70a. Carex glareosa Wahlenberg subsp. glareosa
Carex des graviers
Carex amphigena (Fernald) Mackenzie; C. cryptantha Holm; C. glareosa var. amphigena Fernald
Culms often curved, weak, 10–25 cm. Leaves ± gray-green, often channeled, rarely flat, 1–2 mm wide. Inflorescences 7–25 × 5–12 mm. Pistillate scales 2–3 mm, rarely enveloping perigynia. Perigynia lightly or obscurely several-veined on faces, 1.5–3.5 × 1–1.5 mm.
Fruiting Jun–Aug.. Salt marshes, gravelly seashores; 0–100 m; Greenland; B.C., Man., N.B., Nfld. and Labr., N.W.T., Nunavut, Ont., P.E.I., Que., Yukon; Alaska; Europe.

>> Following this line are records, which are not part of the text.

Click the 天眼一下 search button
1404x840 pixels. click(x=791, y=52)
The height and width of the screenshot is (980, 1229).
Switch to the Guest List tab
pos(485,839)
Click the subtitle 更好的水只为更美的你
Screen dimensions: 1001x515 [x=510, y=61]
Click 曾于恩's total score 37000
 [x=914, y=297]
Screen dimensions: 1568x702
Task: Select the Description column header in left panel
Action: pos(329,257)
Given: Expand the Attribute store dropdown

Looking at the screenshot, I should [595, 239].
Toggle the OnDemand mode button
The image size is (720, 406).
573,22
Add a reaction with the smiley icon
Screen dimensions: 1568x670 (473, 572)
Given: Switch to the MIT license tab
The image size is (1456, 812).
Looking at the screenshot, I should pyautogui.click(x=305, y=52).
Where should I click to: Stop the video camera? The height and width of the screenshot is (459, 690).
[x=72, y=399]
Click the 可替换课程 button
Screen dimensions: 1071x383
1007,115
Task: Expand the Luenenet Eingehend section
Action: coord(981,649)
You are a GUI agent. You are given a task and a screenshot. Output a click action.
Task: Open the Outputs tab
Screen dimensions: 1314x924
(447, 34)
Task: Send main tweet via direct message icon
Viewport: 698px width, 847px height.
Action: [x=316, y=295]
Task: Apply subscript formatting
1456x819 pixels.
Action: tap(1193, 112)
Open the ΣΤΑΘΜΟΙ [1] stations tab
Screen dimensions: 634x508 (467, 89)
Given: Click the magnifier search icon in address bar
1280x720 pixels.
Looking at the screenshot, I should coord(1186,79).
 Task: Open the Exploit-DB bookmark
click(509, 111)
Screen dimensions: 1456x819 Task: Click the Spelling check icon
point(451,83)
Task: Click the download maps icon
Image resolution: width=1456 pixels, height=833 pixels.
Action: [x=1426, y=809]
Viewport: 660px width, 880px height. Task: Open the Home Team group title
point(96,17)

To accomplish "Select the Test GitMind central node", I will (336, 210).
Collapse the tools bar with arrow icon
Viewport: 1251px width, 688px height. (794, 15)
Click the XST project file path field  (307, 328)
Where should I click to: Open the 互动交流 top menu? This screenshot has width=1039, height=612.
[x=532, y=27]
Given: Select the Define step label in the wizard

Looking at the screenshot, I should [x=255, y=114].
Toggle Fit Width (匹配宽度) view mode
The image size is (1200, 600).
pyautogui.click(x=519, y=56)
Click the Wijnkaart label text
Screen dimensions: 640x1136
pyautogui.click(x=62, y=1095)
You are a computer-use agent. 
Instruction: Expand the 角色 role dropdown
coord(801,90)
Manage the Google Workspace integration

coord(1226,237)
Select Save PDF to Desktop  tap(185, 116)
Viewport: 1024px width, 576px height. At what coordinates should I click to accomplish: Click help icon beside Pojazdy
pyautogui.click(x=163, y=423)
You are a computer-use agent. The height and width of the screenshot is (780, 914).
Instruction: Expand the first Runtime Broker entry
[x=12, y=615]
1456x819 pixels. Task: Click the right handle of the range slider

G. Halliday and A. O. Chater (1969) recognized two well-defined varieties in the subspecies: var. glareosa and var. amphigena. Variety amphigena, which is the overwhelmingly dominating type in North America, has pale brown to whitish, broadly elliptic-obovate perigynia (1.5–2.5 × 1.3–1.5 mm) contracting abruptly into a minute beak. Variety glareosa often has lanceolate, light brown to whitish, and sometimes distinctly ribbed perigynia more than 2.6 times as long as wide and 2.5–3.5 × 1–1.5 mm in size. According to G. Halliday and A. O. Chater (1969), it is an amphi-Atlantic plant. It occurs in Greenland and a few places in eastern Canada, and it is relatively common in Fennoscandia (Finland and Scandinavia) and northwestern Russia. In many places it grades to the var. amphigena.